Judge Wendell P. Gardner Jr. said he would announce his verdict on April 12. Logan faces a maximum sentence of 40 years.
During the hearing, Logan confirmed that his educational background was limited to the 11th grade, and that he is currently taking Zoloft, a prescription anti-depressant. He also answered ”Yes,” when asked by Gardner if he plans to use ”mental illness” as an explanation to what happened on Jan. 3, the day Logan says he smoked crack with Person, before an argument led to a physical battle and then her violent death.

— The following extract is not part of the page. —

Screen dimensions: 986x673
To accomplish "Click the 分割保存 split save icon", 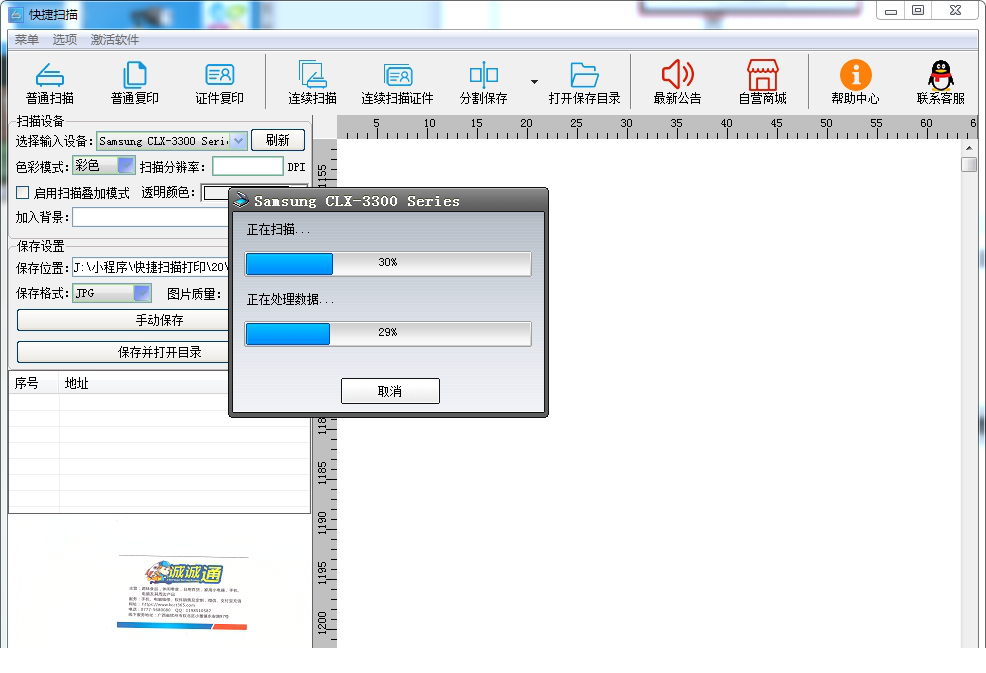I will tap(483, 75).
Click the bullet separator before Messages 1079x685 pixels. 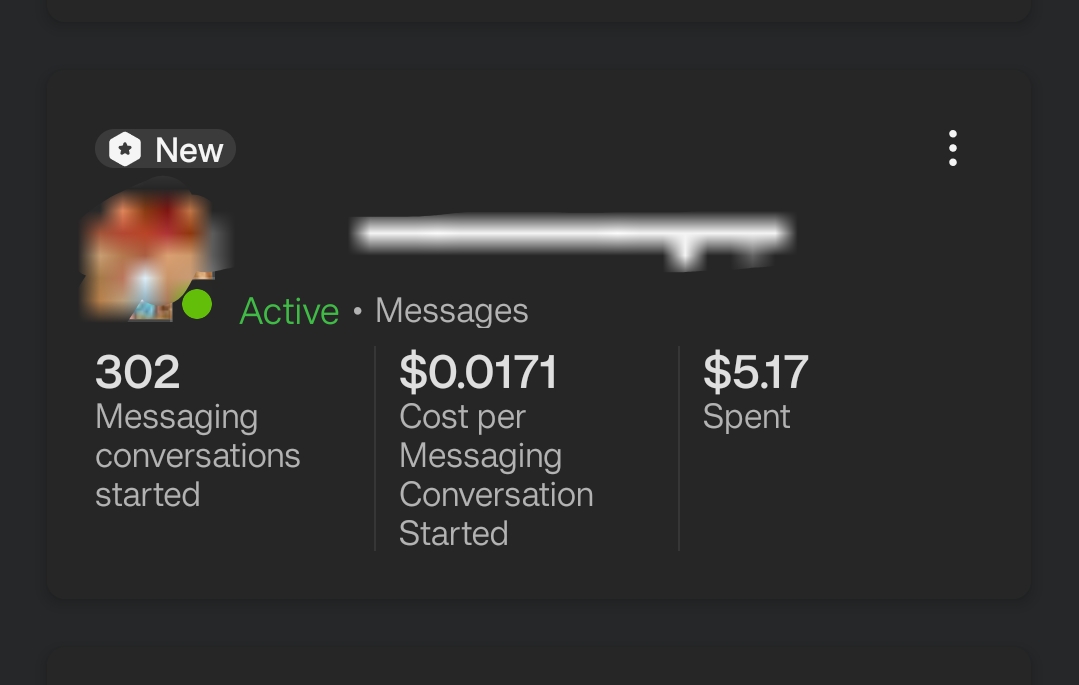tap(357, 312)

It was also revealed during Gardner’s exchange with Logan, that Logan is not an American citizen, and that the verdict could include deportation, denied re-entry into the United States, denied naturalization and any combination of the preceding. It could not be confirmed by Metro Weekly‘s deadline from what country Logan originates.
Budd is not pleased with the plea offer.
”It’s frustrating to say the least,” she says. ”To think that someone could take the life of a human being and kill them … just to know that he could walk away with a lighter sentence is frustrating and confusing for me.”
Budd is also concerned with the defendant and judge’s references to Person as a male and a ”boyfriend,” which she suspects could be a part of the defense’s strategy to minimize Logan’s jail sentence. She believes that Logan’s defense is downplaying his own ”very dominant, male” role in the relationship, and casting Person as more of an aggressor.
”He’s making it look like he was the feminine role, and Diamond was the masculine role,” she says, ”which we clearly know was not true.”